UN and US drug experts say Myanmar, especially Shan state in the country’s east, is a major producer of amphetamine-type stimulants. Thailand and China are large markets for the drug.
Thai police Maj. Gen. Surachet Thopunyanon said investigators who had been tipped off and were waiting at a border crossing for several days caught members of a drug gang as they entered Thailand’s Chiang Rai province. He said the suspects refused to stop and a shootout ensued in which seven were killed.
Surachet said police seized 520,000 methamphetamine pills and 70 kilograms (154 pounds) of crystalline methamphetamine and are still hunting for other suspects who escaped the scene, about 735 kilometers (455 miles) north of Bangkok.

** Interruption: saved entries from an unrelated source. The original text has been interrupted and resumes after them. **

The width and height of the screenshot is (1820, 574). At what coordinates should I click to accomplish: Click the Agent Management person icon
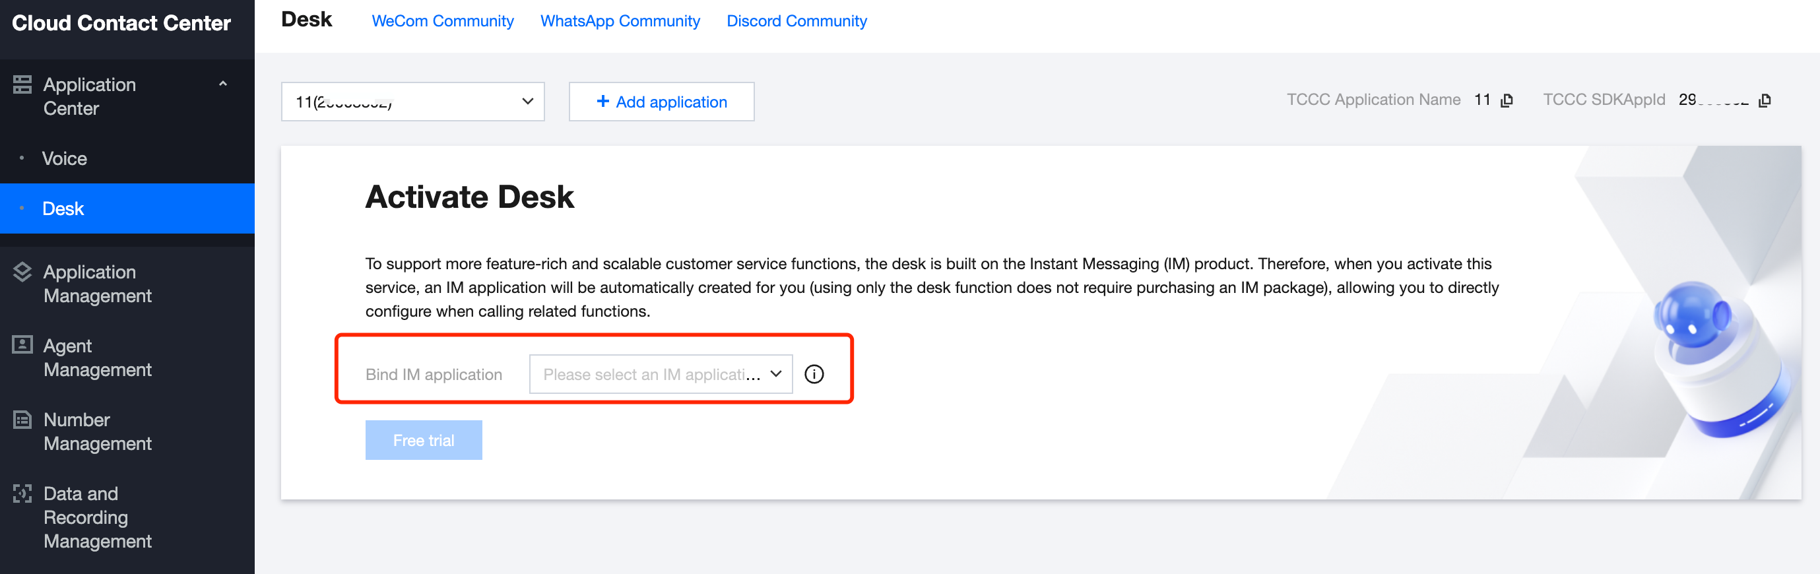(x=22, y=345)
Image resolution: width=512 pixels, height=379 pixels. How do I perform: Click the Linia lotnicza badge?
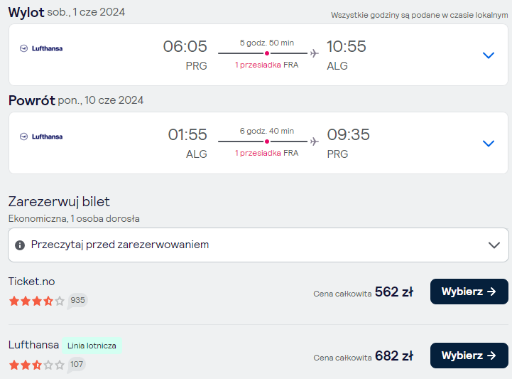click(x=92, y=346)
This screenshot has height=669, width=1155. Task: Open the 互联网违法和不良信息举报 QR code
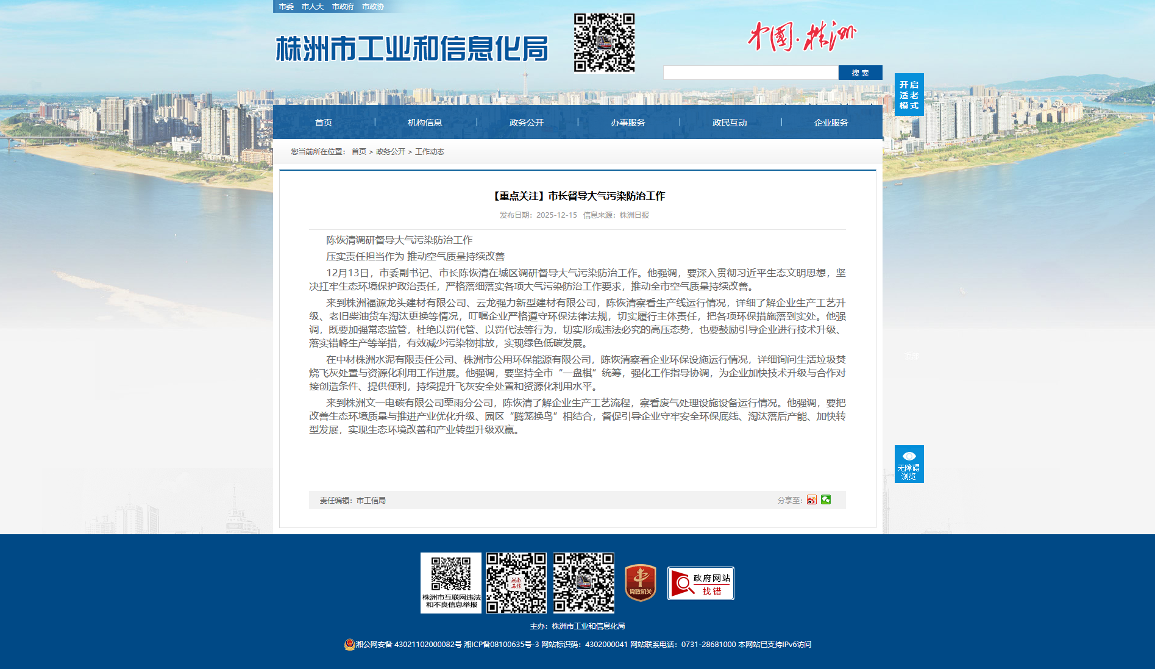click(x=451, y=582)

Myanmar’s state-controlled Kyemon newspaper, meanwhile, said police there seized 73 kilograms (161 pounds) of crystal meth and hundreds of kilograms (pounds) of drug-making chemicals worth 3.14 billion kyat ($3.6 million) in a raid July 9 on a house in the town of Laukkai near the Chinese border.
It said nine people were arrested, including the homeowner, a member of the ethnic Kokang minority. Laukkai, 500 miles (800 kilometers) northeast of Yangon, is under the authority of the Kokang.
Myanmar traditionally has been one of the world’s biggest producers of opium and its derivative, heroin, but in recent years drug gangs affiliated with ethnic minority groups have also been making methamphetamine in border areas under little control by the state.